Saturday, August 29, 2009

She said, "I know what it's like to be dead,"

I know what it's like to be dead too. And I didn't need acid to tell me.

I love the snippets of paragraphs, the first few sentences and a title, stuck on the page. No matter how many times I try to link the chain breaks. So it's up to my feeble mind to fill in the blanks, to finish what they're all trying to say. But it's okay. Because I do a good job. Because there's nothing unexpected said. Not that pertains to me, anyway. Everything's redundant and blackened and, when pressed against this backdrop of high school emotions, it's meaningless.

Everyone's so happy at the end of the movie, and I feel good. Then I remember that life doesn't end when the credits do. So I don't.

Sometimes I can't bear to listen to music; it speaks to me too plainly and my heart fills fit to burst. I could lie here my entire life with my eyes closed and the sunshine dripping in my window across my still form; if I could hear the music pounding in my ears I would still feel as if I had lived life for the glory, for the cheap thrills, for the religious awakenings. I wish I could, I truly wish I could. Music can break your heart as fully as a girl can, and it takes a lot less effort.
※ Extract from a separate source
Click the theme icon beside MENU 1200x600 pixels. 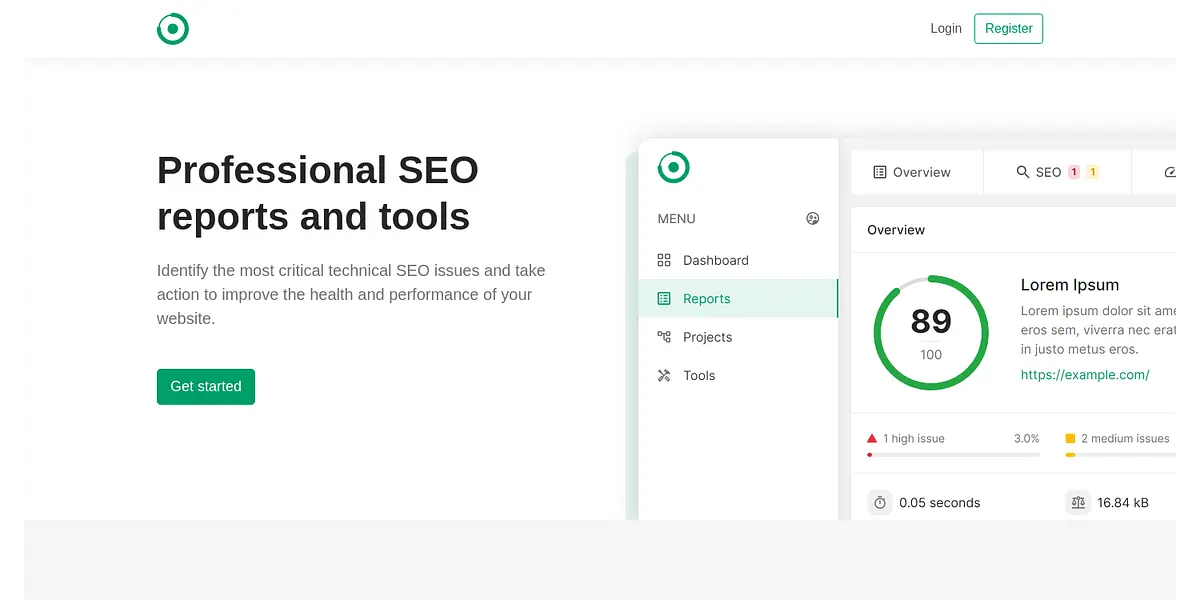coord(813,219)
I think I'd love to live in a bathtub. It's taken me this long but I've finally realized that bathtubs are where I am most at ease. Dubliners is so much easier to understand with bubbles up to my chin and a nudist lifestyle adopted for an hour or two.

2 comments:

Avery said...

You, would have had great conversations with Jean-Paul Marat.

viktorria said...

hahaha, Av'ry. You never cease to amuse or amaze. Murdered in his bathtub. I ask you!